Il 14 giugno Mario Draghi ha annunciato la fine del Quantitative Easing in Europa. Un annuncio che molti aspettavano, se non per quella riunione senz’altro nelle riunioni successive, ma che ha fatto comunque scalpore e riacceso un dibattito. La verità è che la fine del Quantitative Easing è un evento epocale, così come lo era stata la sua introduzione del resto, in grado certamente di generare conseguenze, secondo alcuni squisitamente negativa, nelle economie dei paesi europei. Produrrà effetti certamente anche sul mercato valutario, e in particolare sull’euro-dollaro, le cui dinamiche sono diventate negli ultimi anni molto sensibili ai cambiamenti di politica monetaria dei due principali attori: la Federal Reserve e la BCE.

In questo articolo approfondiremo l’argomento, offrendo una panoramica di quello che è (anzi è stato) il Quantitative Easing in Europa e cercando di prevedere l’impatto che la sua conclusione avrà sul cambio euro-dollaro.

Cos’è il Quantitative Easing

Partiamo dicendo che il Quantitative Easing è una misura di politica monetaria, ovvero una delle leve attraverso cui le banche centrali gestiscono il denaro all’interno del sistema economico e perseguono gli obiettivi che si sono prefissati. Obiettivi che variano a seconda della struttura e della ragion d’essere di ciascun istituto, ma che comprendono sempre il controllo dei prezzi. Questi, nello specifico, devono crescere in maniera moderata, intorno al 2% annuo, in modo da favorire le attività economiche ma di scongiurare, allo stesso tempo, una contrazione del potere di acquisto dei contribuenti.

In particolare, il Quantitative Easing è una misura di politica monetaria espansiva. E’ definita tale in quanto capace di aumentare la massa monetaria in circolo, ossia il denaro all’interno del sistema economico, e di conseguenza di aumentare il ritmo al quale i prezzi aumentano, ovvero l’inflazione. Per inciso, nonostante il Quantitative Easing sia stato dipinto come una misura straordinaria al tempi in cui fu adottato (gennaio 2015), altrove è una misura “normalissima”, il cui impiego, se ovviamente sussistono le condizioni, non causa stupore. La percezione di straordinarietà è tipica dell’Europa, in quanto da un lato il Quantitative Easing non piace tradizionalmente ad alcuni paesi, come la Germania, e dall’altro potrebbe in linea teorica entrare in contraddizione con alcuni vincoli opertivi che riguardano la BCE e solo la BCE.

Materiale fornito:
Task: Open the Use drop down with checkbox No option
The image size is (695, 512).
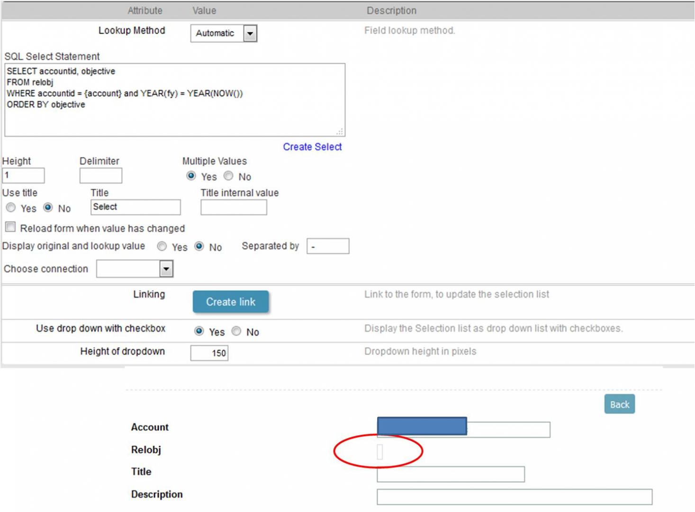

Completa quanto segue:
(A) Trascrivi fedelmente dal testo sul Quantitative Easing tutto ciò che va da "In particolare, il" fino a "solo la BCE.".
(B) Traduci in inglese questa frase del testo sul Quantitative Easing: "Partiamo dicendo che il Quantitative Easing è una misura di politica monetaria, ovvero una delle leve attraverso cui le banche centrali gestiscono il denaro all’interno del sistema economico e perseguono gli obiettivi che si sono prefissati."
(C) Prosegui il testo sul Quantitative Easing a partire dal punto in cui si interrompe.
Per svolgere gli esercizi non occorre consultare i dati.

Soluzioni:
(A)
In particolare, il Quantitative Easing è una misura di politica monetaria espansiva. E’ definita tale in quanto capace di aumentare la massa monetaria in circolo, ossia il denaro all’interno del sistema economico, e di conseguenza di aumentare il ritmo al quale i prezzi aumentano, ovvero l’inflazione. Per inciso, nonostante il Quantitative Easing sia stato dipinto come una misura straordinaria al tempi in cui fu adottato (gennaio 2015), altrove è una misura “normalissima”, il cui impiego, se ovviamente sussistono le condizioni, non causa stupore. La percezione di straordinarietà è tipica dell’Europa, in quanto da un lato il Quantitative Easing non piace tradizionalmente ad alcuni paesi, come la Germania, e dall’altro potrebbe in linea teorica entrare in contraddizione con alcuni vincoli opertivi che riguardano la BCE e solo la BCE.

(B) Let us start by saying that Quantitative Easing is a monetary policy measure, that is, one of the levers through which central banks manage money within the economic system and pursue the goals they have set for themselves.

(C)
Ma in che cosa consiste nello specifico la BCE? Molto semplice: consiste nell’acquisto, da parte della banca centrale, di titoli di debito. Questi possono essere sia pubblici che privati, sebbene la quota di titoli pubblici, e quindi titoli di Stato, sia tradizionalmente molto superorie. Acquistando di fatto del debito, e soprattutto facendolo a costo zero per il debitore, la banca centrale di fatto immette moneta nel sistema economico. L’alternativa, infatti, sarebbe, per gli Stati e per le aziende, rivolgersi al mercato privato, detto anche mercato secondario, che logicamente, scontando interessi (che possano essere anche alti) frenano le velleità di finanziamento.

Secondo la teoria economica, e secondo l’esperienza (perché, checché ne dicano i detrattori, il Quantitative Easing funziona), quando si aumenta la quantità di denaro in un sistema, aumenta anche l’inflazione. Ecco, quindi, il motivo per cui una banca centrale ricorre al Quantitative Easing: per aumentare l’inflazione, se questa è troppo bassa. La bassa inflazione ha falcidiato per parecchi anni l’eurozona, impedendo di fatto l’uscita dalla crisi. Si pensi che alla fine del 2014 molti paesi, compresi l’Italia, si trovavano in un dannosissimo stato di deflazione: i prezzi, anziché salire, per quanto moderatamente, addirittura scendevano.

Mario Draghi e il board della BCE, a fronte di una situazione davvero pessima, e nonostante il parere contrario delle economie settentrionali, hanno varato una loro versione di Quantitative Easing. Essa prevedeva inizialmente l’acquisto di titoli di debito per 60 miliardi al mese, poi aumentati a 80 e infine ridotti ancora, una volta che l’inflazione sembrava aver imboccato la direzione giusta. Il 14 giugno, rivelando un aumento dei prezzi finalmente vicino al 2%, Mario Draghi ha annunciato, per l’appunto, la sua conclusione per il 31 dicembre 2018.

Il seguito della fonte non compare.